Side note, the fact that the various {{clipping}}- vs {{clipping of}}-type templates you mention are so similarly named that people continually mix them up (most of the results of a search for insource:"Etymology acronym of" are using T:acronym of where they should have T:acronym: taser, supo, COBOL, ...) almost makes me wonder if all definition templates should be renamed to start with "definition:", e.g. {{definition:acronym of}}. But I'm loathe to make people type extra letters, especially when even spelling out "definition:" might not stop them using it in the wrong place. - -sche (discuss) 09:52, 1 January 2023 (UTC)[reply]
Support the main point. (To save a keystroke, and by analogy with {{defdate}} and {{rfdef}} (itself redone from {{defn}}), I'd prefer "def" to "defn", though.) I'm not sure unknown and uncertain need to be split at the category level, but I agree with the idea of making a shortcut for uncertain etymologies—I also tend to think the default should be uncertain rather than unknown anyway. The problem with splitting them rigorously is that I think the intuitive distinction is less clear-cut—IMO it's useful to call something where there are conjectures, but they're relatively weak and/or there are a lot of them, "unknown" rather than just "uncertain" (e.g. Latin -ensis). —Al-Muqanna المقنع (talk) 12:40, 1 January 2023 (UTC)[reply]
Yeah, I agree with you and Benwing about keeping one category. (And I like the clarity of Benwing's "Category:English terms with unknown or uncertain etymologies" as a category name.) - -sche (discuss) 19:50, 1 January 2023 (UTC)[reply]
Agree. Personally I think the system we have now is fine, but I can understand why people would want to make the change. Vininn126 (talk) 20:55, 1 January 2023 (UTC)[reply]
I went ahead and renamed {{uncertain}} to {{def-uncertain}} (following the name recommended by User:Al-Muqanna) and created a new {{uncertain}} for uncertain etymologies. (There are actually more than ~1500 uses of "uncertain" in {{unk}}/{{unknown}}, maybe more like ~2500.) The category still reads e.g. Category:English terms with unknown etymologies; I would like to rename this to Category:English terms with unknown or uncertain etymologies but will hold off a few days longer to see if there are any comments about this name. Benwing2 (talk) 06:54, 9 January 2023 (UTC)[reply]
Is this also catching instances of the words manually written in the etymology lines? Vininn126 (talk) 09:16, 9 January 2023 (UTC)[reply]
@Vininn126 Do you mean where they write out "Uncertain" or similar but don't use any template? I haven't dealt with those yet; to do that I need to look through a recent dump file. Benwing2 (talk) 19:09, 9 January 2023 (UTC)[reply]

"A toponym"[edit]

I don't think "A toponym in ..." should be allowed as a definition. It's just a longer way of saying "place", but in a non-gloss way (so actually more like "name for a place"), and I think we would all agree that that is a very vague definition that should be avoided in favor of something specific like "neighborhood", "street", "fort", etc., except in extenuating cases like a place mentioned once in an ancient document with no further context. If a toponym is actually attested in multiple sentences, it should usually be possible to infer what kind of place it is. 70.172.194.25 09:13, 2 January 2023 (UTC)[reply]
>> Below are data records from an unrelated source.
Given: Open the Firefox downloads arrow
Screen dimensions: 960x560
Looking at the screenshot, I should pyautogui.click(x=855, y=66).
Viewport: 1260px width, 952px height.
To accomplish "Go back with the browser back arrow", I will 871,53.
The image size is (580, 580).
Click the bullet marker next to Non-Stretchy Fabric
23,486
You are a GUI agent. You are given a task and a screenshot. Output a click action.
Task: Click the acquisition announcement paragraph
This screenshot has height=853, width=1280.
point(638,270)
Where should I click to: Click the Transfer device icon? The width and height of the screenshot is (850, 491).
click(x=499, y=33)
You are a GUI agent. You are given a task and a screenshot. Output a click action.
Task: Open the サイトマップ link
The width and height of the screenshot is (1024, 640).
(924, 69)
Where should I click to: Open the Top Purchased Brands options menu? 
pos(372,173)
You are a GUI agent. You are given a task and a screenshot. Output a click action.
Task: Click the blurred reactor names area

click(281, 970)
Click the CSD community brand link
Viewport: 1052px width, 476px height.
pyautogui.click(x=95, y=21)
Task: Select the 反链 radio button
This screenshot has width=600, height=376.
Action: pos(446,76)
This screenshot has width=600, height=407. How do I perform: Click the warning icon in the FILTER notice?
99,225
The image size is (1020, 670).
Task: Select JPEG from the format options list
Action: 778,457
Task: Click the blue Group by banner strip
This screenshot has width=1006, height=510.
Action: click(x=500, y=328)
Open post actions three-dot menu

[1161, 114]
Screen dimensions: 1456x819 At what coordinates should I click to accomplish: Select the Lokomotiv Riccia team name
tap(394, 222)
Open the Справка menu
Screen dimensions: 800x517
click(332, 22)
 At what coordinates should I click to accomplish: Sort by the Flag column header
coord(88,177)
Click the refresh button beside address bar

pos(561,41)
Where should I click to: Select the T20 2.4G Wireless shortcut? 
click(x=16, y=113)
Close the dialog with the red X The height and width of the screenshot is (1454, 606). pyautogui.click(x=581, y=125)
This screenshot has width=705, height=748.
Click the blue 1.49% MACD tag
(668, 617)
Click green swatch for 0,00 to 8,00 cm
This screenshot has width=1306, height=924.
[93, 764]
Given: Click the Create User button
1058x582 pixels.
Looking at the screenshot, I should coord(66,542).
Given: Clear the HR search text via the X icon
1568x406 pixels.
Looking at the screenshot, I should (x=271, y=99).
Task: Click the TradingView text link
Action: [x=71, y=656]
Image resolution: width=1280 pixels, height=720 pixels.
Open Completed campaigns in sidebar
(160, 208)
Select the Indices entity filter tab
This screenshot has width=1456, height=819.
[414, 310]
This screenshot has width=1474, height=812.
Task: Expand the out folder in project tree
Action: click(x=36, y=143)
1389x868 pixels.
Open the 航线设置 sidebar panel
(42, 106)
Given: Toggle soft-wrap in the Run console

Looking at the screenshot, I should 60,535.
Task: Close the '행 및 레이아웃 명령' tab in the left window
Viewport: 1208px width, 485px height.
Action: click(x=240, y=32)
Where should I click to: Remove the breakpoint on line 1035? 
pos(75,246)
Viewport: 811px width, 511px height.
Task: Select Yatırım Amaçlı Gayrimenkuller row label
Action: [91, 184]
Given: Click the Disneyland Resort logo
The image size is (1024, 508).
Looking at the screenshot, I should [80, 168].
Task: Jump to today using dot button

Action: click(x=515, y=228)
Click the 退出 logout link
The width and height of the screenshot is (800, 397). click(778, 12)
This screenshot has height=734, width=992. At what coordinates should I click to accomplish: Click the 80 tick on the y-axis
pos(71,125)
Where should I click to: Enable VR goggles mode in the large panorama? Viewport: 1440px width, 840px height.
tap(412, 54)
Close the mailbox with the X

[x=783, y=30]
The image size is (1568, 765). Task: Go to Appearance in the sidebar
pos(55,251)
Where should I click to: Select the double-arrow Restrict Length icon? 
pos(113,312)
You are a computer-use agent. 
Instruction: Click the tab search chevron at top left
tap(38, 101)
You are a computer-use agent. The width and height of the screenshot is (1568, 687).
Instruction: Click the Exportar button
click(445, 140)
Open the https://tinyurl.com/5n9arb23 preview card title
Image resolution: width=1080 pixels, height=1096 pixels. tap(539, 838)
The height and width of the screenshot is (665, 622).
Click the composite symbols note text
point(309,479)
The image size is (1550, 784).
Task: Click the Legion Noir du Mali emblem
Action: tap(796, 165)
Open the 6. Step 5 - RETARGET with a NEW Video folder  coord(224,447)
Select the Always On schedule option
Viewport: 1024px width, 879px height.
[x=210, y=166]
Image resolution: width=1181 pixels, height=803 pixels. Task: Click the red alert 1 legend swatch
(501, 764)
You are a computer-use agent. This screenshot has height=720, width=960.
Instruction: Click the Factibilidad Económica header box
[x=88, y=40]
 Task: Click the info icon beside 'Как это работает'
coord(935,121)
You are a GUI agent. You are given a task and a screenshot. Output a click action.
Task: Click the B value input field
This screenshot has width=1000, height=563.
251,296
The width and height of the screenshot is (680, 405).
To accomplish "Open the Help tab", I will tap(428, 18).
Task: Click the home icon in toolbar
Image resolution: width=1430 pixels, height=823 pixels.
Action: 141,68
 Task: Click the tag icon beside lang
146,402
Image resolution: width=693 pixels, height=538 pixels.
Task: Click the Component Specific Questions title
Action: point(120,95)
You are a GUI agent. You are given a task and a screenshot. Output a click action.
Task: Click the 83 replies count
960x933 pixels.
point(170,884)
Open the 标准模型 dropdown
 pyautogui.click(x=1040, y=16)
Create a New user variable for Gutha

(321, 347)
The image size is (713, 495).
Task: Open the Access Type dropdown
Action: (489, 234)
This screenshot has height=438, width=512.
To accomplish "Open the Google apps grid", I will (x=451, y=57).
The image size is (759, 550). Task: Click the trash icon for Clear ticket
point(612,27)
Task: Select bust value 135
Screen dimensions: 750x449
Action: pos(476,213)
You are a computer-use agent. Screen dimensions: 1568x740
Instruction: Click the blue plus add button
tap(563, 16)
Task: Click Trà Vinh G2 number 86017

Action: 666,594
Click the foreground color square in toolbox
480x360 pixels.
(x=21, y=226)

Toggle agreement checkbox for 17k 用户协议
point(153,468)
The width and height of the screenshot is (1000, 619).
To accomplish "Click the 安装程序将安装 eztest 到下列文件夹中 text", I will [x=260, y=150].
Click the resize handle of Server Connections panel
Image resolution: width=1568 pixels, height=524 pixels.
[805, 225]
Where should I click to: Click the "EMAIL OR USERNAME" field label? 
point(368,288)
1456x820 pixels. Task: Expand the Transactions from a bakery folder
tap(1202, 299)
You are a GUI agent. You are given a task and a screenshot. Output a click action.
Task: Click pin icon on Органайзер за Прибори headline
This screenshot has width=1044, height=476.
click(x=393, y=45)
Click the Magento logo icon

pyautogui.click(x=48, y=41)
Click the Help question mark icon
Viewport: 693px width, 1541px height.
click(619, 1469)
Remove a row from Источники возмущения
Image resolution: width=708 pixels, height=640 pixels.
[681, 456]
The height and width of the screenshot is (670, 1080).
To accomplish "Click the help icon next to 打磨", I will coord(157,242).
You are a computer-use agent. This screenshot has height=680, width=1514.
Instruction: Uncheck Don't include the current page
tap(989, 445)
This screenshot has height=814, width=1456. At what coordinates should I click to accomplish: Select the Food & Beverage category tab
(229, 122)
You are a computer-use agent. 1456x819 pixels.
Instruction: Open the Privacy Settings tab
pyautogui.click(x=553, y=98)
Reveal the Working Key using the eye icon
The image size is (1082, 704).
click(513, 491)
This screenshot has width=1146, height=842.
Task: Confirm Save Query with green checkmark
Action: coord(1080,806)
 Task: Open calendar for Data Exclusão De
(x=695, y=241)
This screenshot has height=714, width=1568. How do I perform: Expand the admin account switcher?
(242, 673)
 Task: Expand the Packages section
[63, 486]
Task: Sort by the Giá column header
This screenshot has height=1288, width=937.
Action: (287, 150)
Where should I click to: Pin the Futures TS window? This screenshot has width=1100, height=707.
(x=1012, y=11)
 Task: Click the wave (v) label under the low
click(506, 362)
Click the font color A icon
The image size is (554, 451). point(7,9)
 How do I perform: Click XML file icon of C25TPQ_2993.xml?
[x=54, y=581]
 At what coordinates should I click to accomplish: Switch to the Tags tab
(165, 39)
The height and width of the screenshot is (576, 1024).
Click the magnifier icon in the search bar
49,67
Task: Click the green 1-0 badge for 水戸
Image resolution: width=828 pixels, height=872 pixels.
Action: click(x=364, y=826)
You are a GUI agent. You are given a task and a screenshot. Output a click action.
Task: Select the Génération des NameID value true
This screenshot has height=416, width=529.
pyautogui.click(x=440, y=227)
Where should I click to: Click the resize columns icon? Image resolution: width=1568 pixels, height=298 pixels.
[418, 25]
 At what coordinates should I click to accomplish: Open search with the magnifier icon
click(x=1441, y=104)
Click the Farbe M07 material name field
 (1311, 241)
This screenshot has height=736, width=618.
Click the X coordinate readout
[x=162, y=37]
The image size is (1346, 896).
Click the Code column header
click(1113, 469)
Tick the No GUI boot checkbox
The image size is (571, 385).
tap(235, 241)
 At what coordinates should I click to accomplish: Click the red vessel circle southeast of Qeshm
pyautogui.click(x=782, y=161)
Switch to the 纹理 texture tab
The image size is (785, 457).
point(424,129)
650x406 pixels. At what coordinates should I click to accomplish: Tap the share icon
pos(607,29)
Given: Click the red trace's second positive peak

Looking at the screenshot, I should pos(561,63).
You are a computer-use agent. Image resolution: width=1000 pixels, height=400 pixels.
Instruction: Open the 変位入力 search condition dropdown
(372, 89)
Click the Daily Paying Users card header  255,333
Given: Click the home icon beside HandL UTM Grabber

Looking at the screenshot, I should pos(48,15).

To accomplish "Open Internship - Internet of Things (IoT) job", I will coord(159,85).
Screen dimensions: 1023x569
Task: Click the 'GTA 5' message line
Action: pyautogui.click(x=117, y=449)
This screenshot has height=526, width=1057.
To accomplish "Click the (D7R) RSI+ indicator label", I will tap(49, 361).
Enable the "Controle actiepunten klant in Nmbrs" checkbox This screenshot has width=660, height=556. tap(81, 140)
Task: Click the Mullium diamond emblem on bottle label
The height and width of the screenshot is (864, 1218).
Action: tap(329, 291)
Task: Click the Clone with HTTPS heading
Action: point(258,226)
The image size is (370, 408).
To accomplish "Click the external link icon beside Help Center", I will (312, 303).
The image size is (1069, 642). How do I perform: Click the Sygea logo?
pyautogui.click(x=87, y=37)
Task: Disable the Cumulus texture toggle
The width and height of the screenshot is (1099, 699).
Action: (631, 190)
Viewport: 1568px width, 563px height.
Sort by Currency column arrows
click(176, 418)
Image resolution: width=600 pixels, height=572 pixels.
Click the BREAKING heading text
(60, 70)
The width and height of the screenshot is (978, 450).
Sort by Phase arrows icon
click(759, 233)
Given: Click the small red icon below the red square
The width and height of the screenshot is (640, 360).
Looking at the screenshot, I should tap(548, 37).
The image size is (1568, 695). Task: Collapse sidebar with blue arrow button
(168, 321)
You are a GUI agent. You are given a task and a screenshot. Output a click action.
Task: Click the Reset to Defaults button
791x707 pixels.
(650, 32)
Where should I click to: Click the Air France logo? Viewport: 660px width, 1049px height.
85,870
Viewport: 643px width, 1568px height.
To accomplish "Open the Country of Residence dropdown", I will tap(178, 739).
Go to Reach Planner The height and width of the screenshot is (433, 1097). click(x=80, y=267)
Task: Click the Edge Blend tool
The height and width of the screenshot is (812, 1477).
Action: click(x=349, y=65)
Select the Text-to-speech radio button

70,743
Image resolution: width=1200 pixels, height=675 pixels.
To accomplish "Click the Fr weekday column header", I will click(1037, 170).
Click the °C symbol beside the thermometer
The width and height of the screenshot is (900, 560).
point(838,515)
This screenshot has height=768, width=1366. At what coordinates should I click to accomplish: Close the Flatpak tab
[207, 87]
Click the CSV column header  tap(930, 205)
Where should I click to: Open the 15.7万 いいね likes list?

Can't we use {{place}}? Vininn126 (talk) 10:19, 2 January 2023 (UTC)[reply]
Further to the discussion about some of these at Wiktionary:Requests for verification/Non-English#Oudorte, it seems these tend to be place names that are mentioned on a map but without any real significance (individual fields, clearings, copses, etc.) that shouldn't have entries anyway per WT:CFI#Place names. They're often just small labels on stretches of countryside on géoportail. If something like this can only be called "a toponym" there's a good chance it doesn't need an entry. —Al-Muqanna المقنع (talk) 10:27, 2 January 2023 (UTC)[reply]
@Al-Muqanna I completely agree. We already have lots of entries for unincorporated communities, which are generally in Wikipedia but many of which exist only in databases and on old maps. If you poke around Wikipedia you can find tons of them, e.g. (just randomly looking a bit) Hoover, Missouri. This one isn't in Wiktionary but under e.g. Florence you can see a bunch of them mentioned. If you look up the one in Stephenson County, Illinois in Wikipedia here: Florence, Stephenson County, Illinois, you see nothing but a stub, and you probably can't find much info on it in Google. If it has any significant population and cohesiveness it's generally called a "census-designated place" instead. Benwing2 (talk) 04:22, 3 January 2023 (UTC)[reply]
  • The best of these French "toponym" entries might be on a par with Florence, Stephenson County, for which one can actually find several hits on Google Books, including in sentences. And to be clear, I'm relatively inclusionist and welcome the creation of entries for place names with that level of attestability, e.g. Roudoulous (see history). That place may only have 1,170 hits on Google (about twice as many as "Florence, Stephenson County"), but it has good citations available on Google Books. I would just prefer if 1. people were to check whether a place name is attested before adding it, 2. such entries were defined using a more specific term as appropriate (e.g. "hamlet") instead of the vague "toponym".
  • The worst of these place names are infinitely less attestable, with no Google-indexed evidence that they exist. I challenge anyone to find a single mention of e.g. Arrominguerasse or Touteillac anywhere on the Web, let alone a use in a sentence in a durably archived source. Géoportail must have gotten them from somewhere, but I have no idea where. Maybe manual data entry or OCR from old maps, IDK. How do we know this database doesn't have typos/scannos, etc.? I don't like relying on it as the sole available source, not to mention that CFI doesn't allow us to do so. 70.172.194.25 01:25, 4 January 2023 (UTC)[reply]
I think it's just data from IGN, the French equivalent of Ordnance Survey (don't think there's an exact equivalent in the US). You can turn on the IGN map as an overlay on géoportail and the labels will be there. —Al-Muqanna المقنع (talk) 17:17, 5 January 2023 (UTC)[reply]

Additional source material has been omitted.